## SOURCE MATERIAL
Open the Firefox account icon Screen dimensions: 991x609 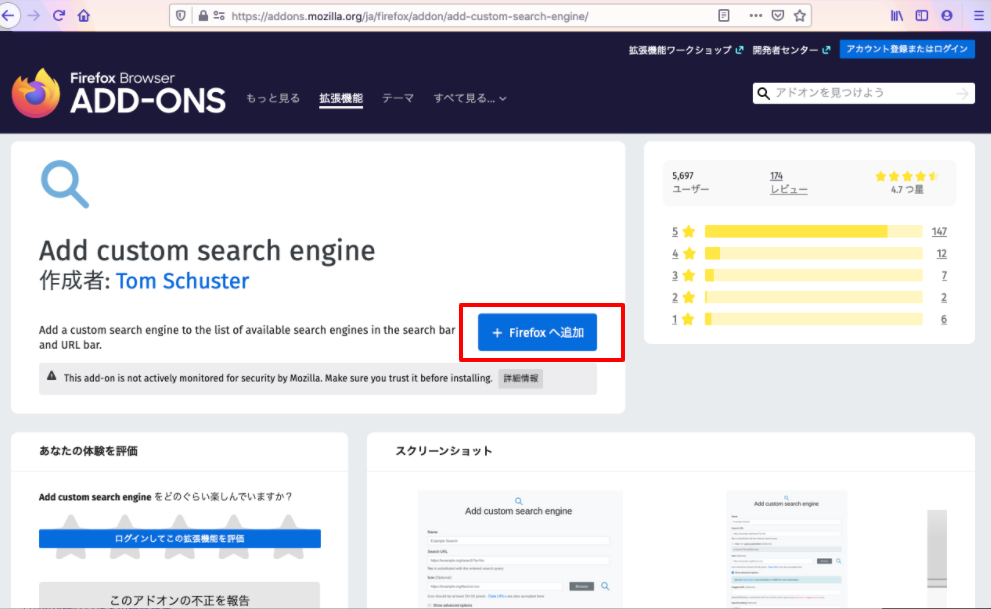(947, 16)
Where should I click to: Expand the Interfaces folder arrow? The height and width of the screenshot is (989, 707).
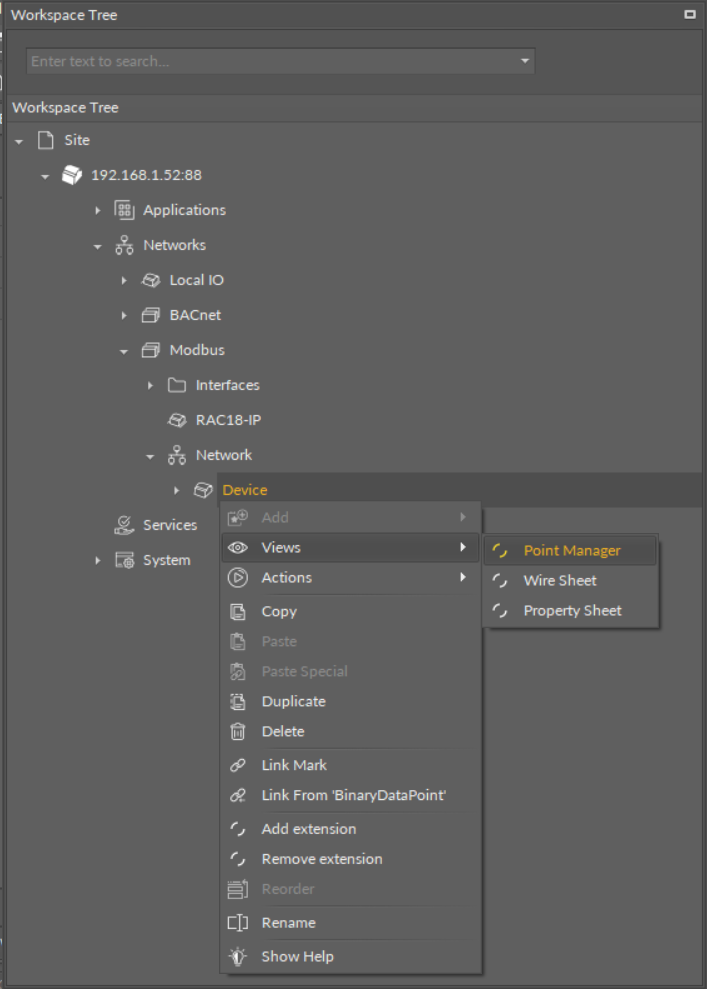(150, 386)
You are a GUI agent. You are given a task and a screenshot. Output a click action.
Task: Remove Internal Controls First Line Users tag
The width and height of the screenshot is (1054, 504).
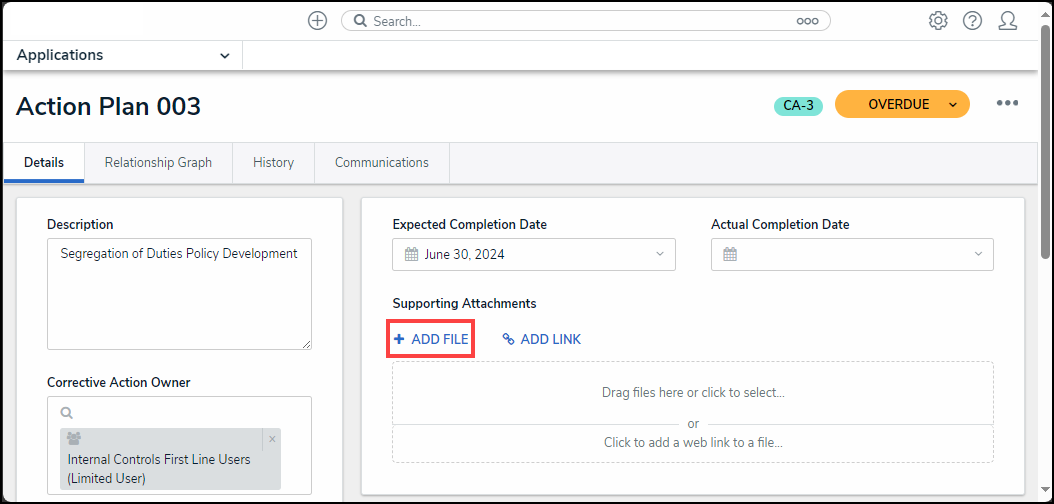(x=272, y=439)
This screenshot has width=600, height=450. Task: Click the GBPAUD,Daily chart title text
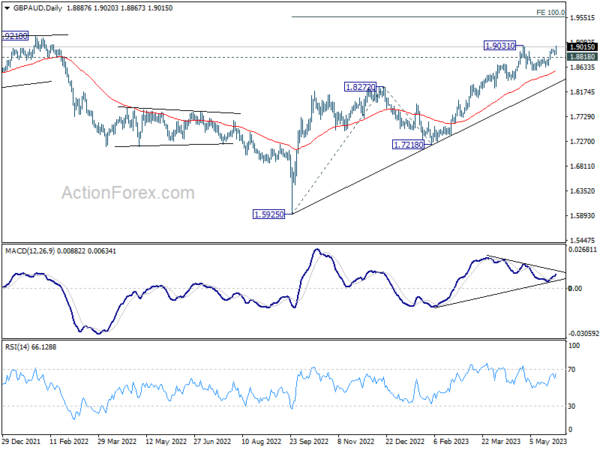pos(38,8)
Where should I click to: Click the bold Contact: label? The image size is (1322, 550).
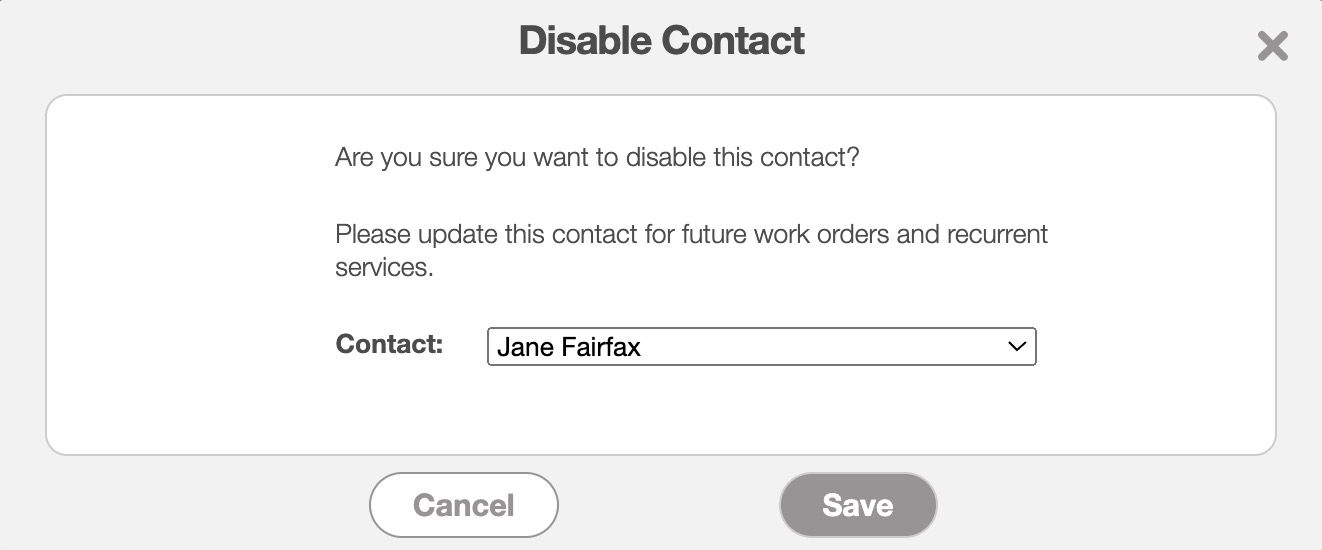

## YOUR GOAL
Rewrite the stretch of entries from the line containing "You are a GUI" through the end of the entries, replacing "screenshot" with "screen capture" and changing nothing else. Leave the pictures out of your answer.

## SOLUTION TO THE EXERCISE
You are a GUI agent. You are given a task and a screen capture. Output a click action.
Task: Remove Internal Controls First Line Users tag
The width and height of the screen capture is (1054, 504).
(x=272, y=439)
This screen capture has width=600, height=450. Task: Click the GBPAUD,Daily chart title text
pos(38,8)
Where should I click to: Click the bold Contact: label? The image size is (1322, 550).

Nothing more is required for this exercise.